• _SHORT PROBLEM A_: Rewrite the paragraph beginning "Great question!" in the answer on nuclear binding energy below in fewer words, keeping its main facts.
• _SHORT PROBLEM B_: Pick up the answer on nuclear binding energy where it stops and write what comes next.

** begin PAGE EXCERPT **

Question Date: 2014-07-31
Answer 1:

Great question! The answer has to do with the force that keeps atomic nuclei together. You probably know that the nuclei of atoms are made up of protons and neutrons, which together we call nucleons. But protons are positively charged, so the electromagnetic force should make them fly apart - it turns out there's another force (called the strong nuclear force) which takes over when the protons are really close to each other and makes them attract instead of repel.

Now, this means that there is some energy associated with the protons and neutrons getting "stuck" together - this energy is called the nuclear binding energy (technically, the nuclear binding energy is the energy it would take to break a nucleus up into all of its separate protons and neutrons). It turns out that the binding energy per nucleon varies depending on the size of the nucleus (and therefore the kind of element you're considering), and the element with the largest binding energy per nucleon is iron.

** end PAGE EXCERPT **
** begin SUPPLIED RECORDS **

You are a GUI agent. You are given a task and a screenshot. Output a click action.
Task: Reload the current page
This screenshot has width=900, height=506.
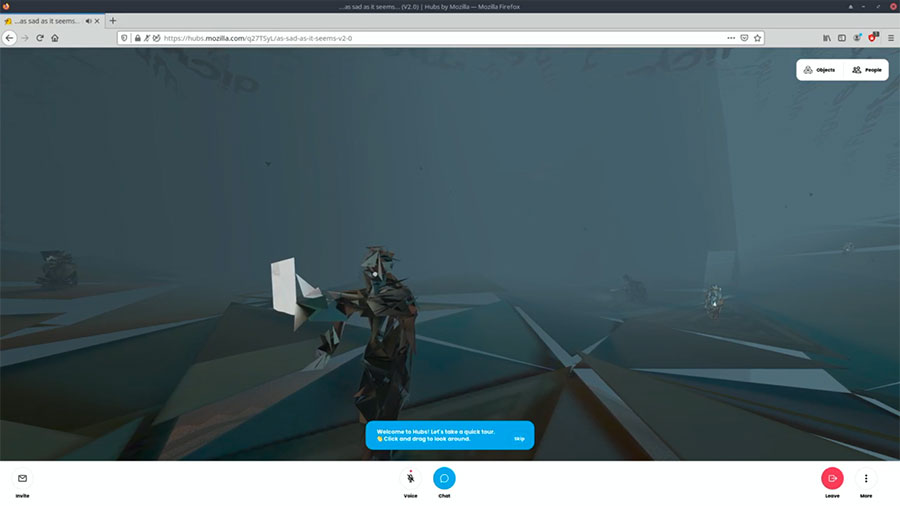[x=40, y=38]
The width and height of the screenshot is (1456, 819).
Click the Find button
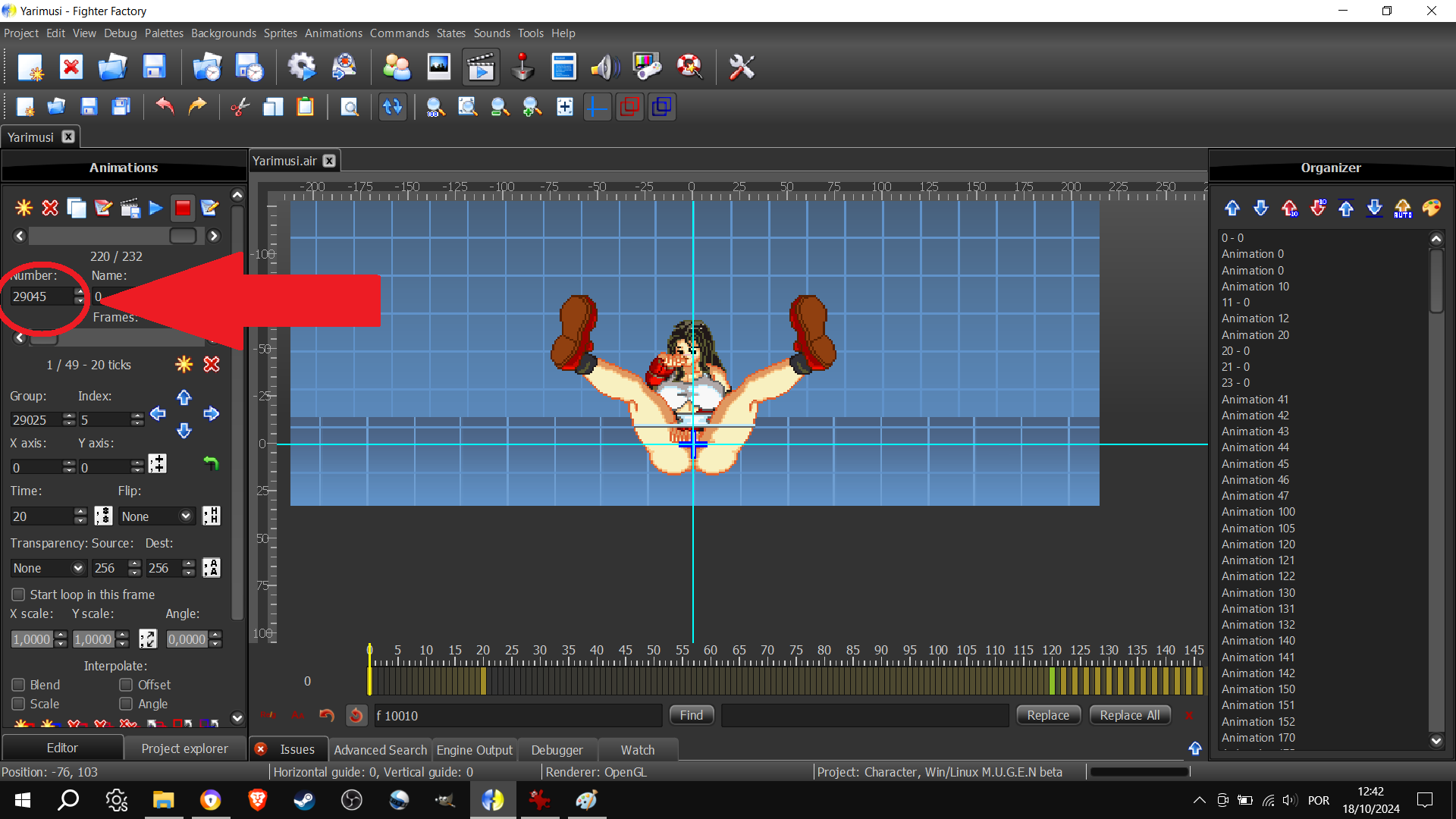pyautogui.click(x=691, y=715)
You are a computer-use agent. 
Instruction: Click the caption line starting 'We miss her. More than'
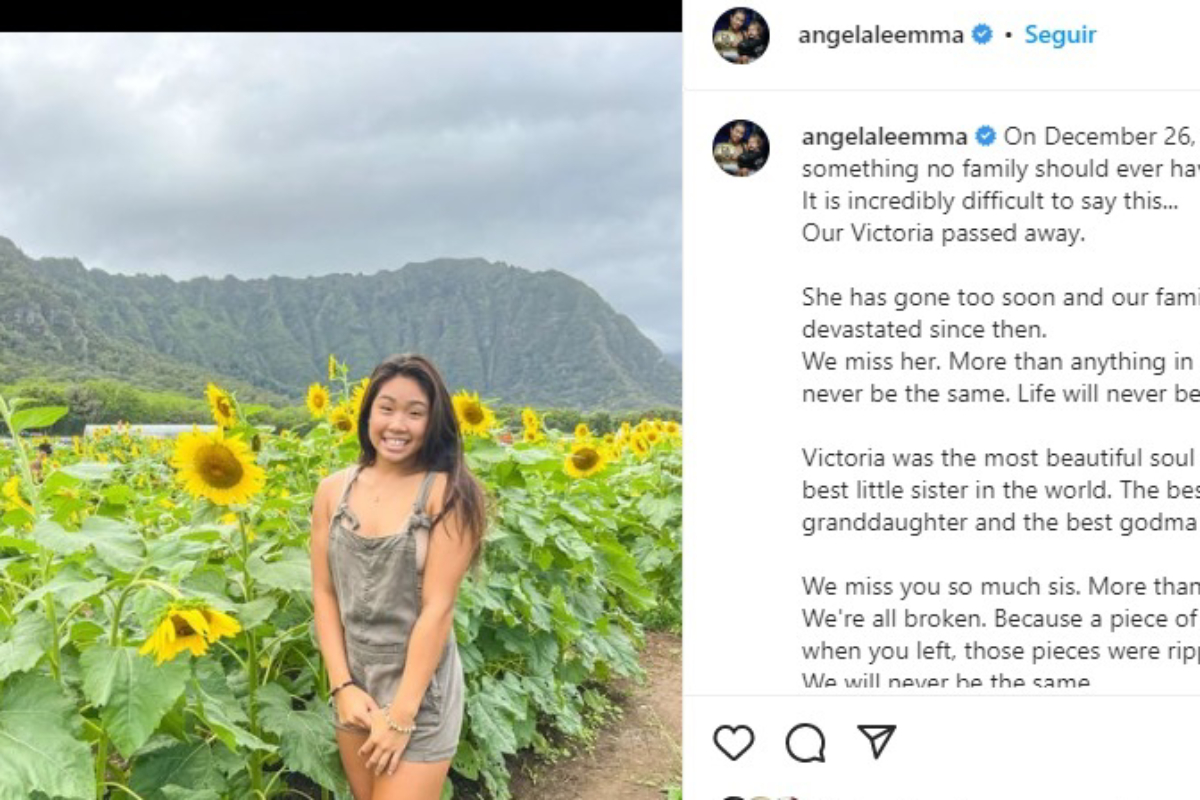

** end SUPPLIED RECORDS **
** begin SUPPLIED RECORDS **

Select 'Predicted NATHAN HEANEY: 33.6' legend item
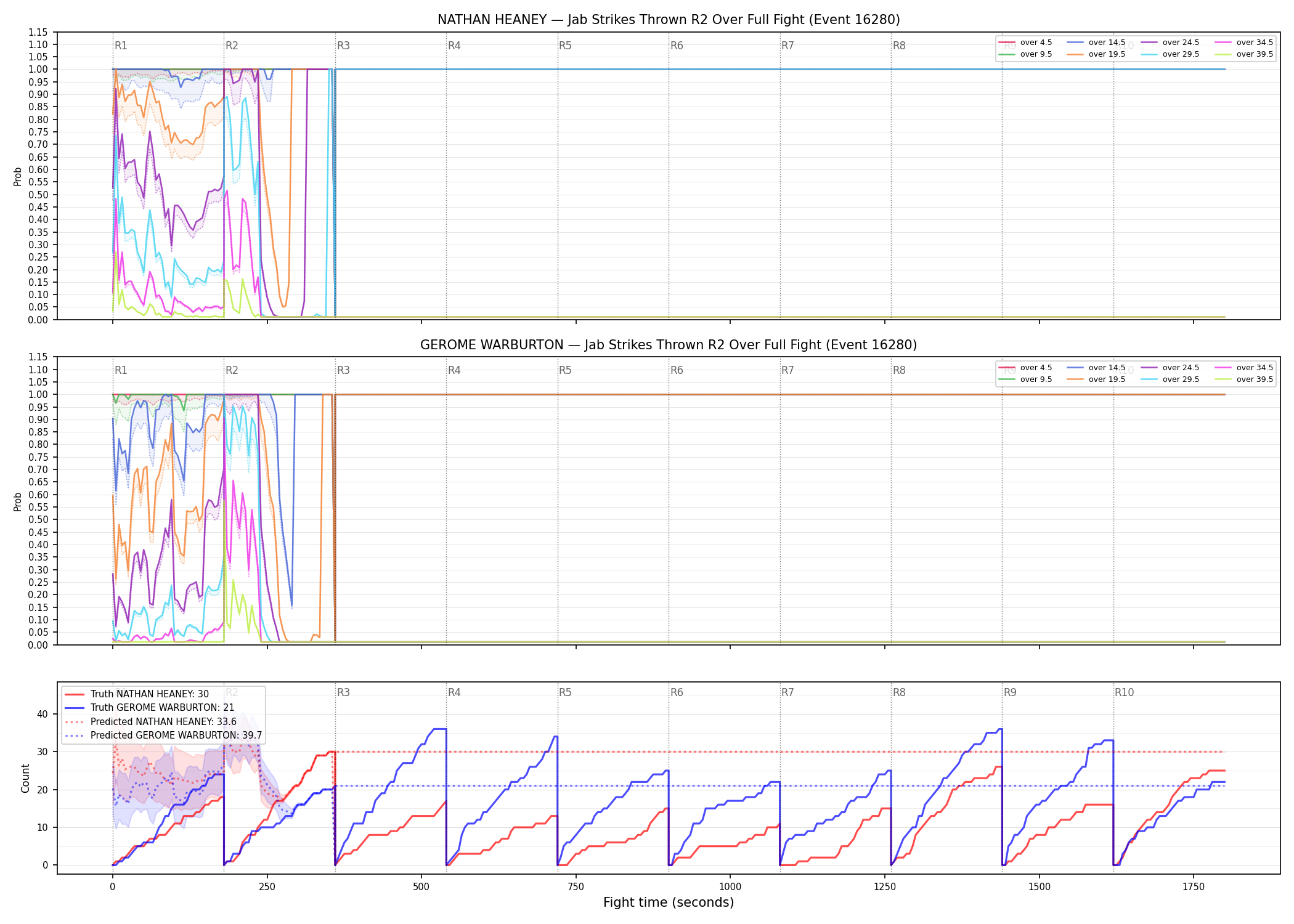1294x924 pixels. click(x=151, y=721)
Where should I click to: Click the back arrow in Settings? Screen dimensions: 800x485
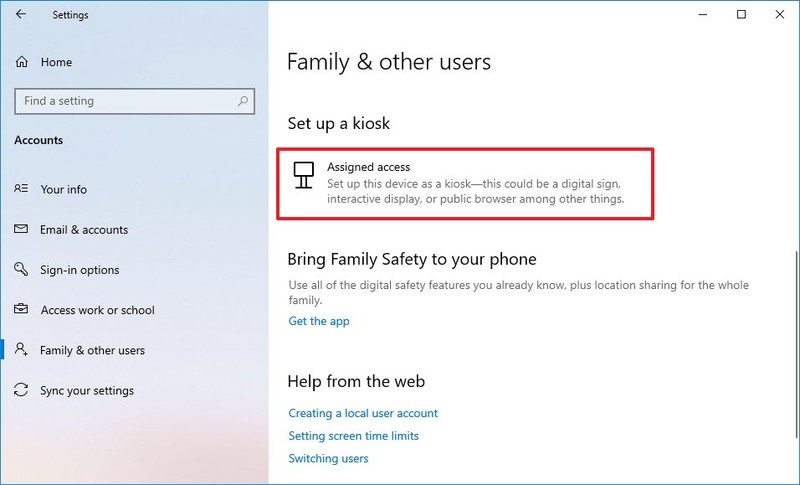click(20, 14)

** end SUPPLIED RECORDS **

• _EXERCISE RESPONSE A_: Atomic nuclei are made of protons and neutrons, together called nucleons. Protons are positively charged, so the electromagnetic force should push them apart. However, when protons are very close together, the strong nuclear force takes over and makes them attract rather than repel.

• _EXERCISE RESPONSE B_:
That means that if you have an element lighter than iron, you can get some of its nuclear binding energy out by fusing the element into something heavier. Likewise, if you have an element lighter than iron, you can get some binding energy out by splitting it (that is, having it undergo nuclear fission) into something lighter. But once you get to iron, you're done - you can't get any energy out of iron, either by performing nuclear fission or fusion!

Answer 2:

The most stable isotope is iron-56. Anything lighter than that will release energy as it is fused to make heavier elements. Anything heavier than that will release energy by being broken apart into smaller pieces. Turning iron-56 into anything else consumes energy, as you would expect. I don't know what it is about iron-56 that makes it more stable than any other isotope.